Sabemos que todo exercício da força se acompanha de um discurso

visando a legitimar a força de quem o exerce; podemos mesmo dizer que é

próprio de toda relação de força só ter toda sua força na medida em que se

dissimula como tal. Em suma, falando simplesmente, o homem político é

aquele que diz: "Deus está conosco". O equivalente atual de "Deus está

conosco" é "a opinião pública está conosco". Tal é o efeito fundamental da

pesquisa de opinião: constituir a idéia de que existe uma opinião pública

unânime, portanto legitimar uma política e reforçar as relações de força que a

fundamentam ou a tornam possível.

Tendo dito no começo o que queria dizer no fim, vou tentar indicar muito

rapidamente quais são as operações através das quais se produz este efeito

de consenso.
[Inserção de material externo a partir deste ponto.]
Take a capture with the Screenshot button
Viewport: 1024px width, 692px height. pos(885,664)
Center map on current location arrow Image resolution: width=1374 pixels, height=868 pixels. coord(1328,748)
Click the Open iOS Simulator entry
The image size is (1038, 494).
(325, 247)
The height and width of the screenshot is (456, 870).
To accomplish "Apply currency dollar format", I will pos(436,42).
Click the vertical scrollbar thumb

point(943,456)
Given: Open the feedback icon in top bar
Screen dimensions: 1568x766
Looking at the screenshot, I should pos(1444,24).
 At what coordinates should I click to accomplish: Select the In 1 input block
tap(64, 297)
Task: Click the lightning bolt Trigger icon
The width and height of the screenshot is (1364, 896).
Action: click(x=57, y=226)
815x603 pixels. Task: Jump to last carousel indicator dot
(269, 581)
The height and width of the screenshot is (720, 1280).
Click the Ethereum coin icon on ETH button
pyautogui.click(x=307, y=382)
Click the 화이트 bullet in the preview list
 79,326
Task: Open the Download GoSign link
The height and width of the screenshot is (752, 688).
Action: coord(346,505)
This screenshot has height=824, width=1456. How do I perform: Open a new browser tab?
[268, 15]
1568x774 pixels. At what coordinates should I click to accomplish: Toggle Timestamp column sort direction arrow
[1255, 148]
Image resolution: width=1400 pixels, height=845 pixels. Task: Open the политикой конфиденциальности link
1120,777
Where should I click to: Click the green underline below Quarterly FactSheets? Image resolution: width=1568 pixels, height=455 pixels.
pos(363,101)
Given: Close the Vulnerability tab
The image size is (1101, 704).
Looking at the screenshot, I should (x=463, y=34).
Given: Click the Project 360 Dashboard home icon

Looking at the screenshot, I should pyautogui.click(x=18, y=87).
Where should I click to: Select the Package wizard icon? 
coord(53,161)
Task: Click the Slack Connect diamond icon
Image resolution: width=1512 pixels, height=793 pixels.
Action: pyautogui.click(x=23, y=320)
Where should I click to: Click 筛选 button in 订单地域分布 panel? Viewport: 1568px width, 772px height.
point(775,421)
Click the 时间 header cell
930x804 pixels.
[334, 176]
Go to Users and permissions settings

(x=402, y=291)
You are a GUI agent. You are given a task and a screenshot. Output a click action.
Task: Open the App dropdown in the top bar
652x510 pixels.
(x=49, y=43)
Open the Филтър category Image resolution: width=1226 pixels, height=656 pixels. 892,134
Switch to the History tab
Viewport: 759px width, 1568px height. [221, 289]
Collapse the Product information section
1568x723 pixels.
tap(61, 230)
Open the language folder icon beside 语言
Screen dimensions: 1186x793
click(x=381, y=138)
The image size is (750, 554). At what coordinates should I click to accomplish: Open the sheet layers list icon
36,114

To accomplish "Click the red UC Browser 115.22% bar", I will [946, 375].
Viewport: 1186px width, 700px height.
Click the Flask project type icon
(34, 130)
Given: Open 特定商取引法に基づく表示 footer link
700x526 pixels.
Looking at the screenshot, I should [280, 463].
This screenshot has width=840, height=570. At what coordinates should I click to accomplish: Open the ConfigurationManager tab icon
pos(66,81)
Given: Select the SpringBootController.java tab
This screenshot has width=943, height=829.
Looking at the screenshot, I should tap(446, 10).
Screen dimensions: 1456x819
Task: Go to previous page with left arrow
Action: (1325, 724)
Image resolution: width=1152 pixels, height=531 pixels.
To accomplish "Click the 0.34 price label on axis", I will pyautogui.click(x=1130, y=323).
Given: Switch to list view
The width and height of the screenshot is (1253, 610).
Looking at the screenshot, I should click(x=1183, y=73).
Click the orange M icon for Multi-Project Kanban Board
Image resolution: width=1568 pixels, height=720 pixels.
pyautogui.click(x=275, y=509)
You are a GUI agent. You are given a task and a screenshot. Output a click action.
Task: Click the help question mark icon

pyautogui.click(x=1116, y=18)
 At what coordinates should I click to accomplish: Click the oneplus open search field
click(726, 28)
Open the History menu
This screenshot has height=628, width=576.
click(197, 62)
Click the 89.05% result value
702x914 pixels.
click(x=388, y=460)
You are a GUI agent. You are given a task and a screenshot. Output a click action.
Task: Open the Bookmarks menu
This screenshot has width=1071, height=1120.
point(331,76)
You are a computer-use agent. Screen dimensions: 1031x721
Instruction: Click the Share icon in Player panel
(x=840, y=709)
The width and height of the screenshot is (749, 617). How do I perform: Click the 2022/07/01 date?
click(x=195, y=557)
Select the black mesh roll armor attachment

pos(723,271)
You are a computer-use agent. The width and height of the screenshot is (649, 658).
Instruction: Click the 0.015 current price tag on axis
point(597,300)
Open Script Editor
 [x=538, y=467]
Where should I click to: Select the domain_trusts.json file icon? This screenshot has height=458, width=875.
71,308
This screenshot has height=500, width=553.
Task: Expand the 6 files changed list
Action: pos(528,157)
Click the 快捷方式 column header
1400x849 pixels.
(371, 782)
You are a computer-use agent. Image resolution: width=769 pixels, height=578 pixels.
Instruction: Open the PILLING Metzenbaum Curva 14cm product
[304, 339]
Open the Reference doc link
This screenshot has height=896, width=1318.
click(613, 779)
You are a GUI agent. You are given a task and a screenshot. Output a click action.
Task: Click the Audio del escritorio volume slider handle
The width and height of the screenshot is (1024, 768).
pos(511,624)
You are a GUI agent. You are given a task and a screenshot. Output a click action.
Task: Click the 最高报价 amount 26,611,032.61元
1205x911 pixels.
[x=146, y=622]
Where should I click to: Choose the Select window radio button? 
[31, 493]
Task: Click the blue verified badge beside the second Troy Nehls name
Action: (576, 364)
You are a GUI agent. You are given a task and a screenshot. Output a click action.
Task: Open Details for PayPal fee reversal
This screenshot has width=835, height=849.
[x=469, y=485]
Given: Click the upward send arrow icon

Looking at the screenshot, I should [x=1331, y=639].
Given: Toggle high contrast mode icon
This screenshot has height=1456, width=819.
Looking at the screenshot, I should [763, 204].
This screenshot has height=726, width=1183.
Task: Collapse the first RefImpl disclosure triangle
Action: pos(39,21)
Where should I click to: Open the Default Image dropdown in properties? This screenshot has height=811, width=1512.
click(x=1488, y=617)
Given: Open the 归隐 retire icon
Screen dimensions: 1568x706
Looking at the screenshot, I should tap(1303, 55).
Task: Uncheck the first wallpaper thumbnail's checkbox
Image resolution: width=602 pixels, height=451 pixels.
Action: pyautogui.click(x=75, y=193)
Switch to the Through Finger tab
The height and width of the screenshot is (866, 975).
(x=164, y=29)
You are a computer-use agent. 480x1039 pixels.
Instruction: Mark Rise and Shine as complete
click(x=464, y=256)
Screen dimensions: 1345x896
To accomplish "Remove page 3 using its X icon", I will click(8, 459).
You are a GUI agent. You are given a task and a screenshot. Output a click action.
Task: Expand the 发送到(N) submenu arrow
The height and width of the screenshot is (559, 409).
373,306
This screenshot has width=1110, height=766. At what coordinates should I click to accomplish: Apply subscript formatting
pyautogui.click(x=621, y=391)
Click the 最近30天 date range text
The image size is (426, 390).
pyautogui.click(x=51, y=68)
A primeira operação, que tem como ponto de partida o postulado

segundo o qual todo mundo deve ter uma opinião, consiste em ignorar as não-

respostas. Por exemplo, você pergunta às pessoas: "Você é favorável ao

governo Pompidou?" Você registra 30% de não-resposta, 20% de sim, 50% de

não. Você pode dizer: a parte das pessoas desfavoráveis é superior à parte

das pessoas favoráveis e depois há este resíduo de 30%. Você também pode

recalcular as percentagens favoráveis e desfavoráveis excluindo as não-

respostas. Esta simples escolha é uma operação teórica de uma importância

fantástica, sobre a qual eu gostaria de refletir com vocês.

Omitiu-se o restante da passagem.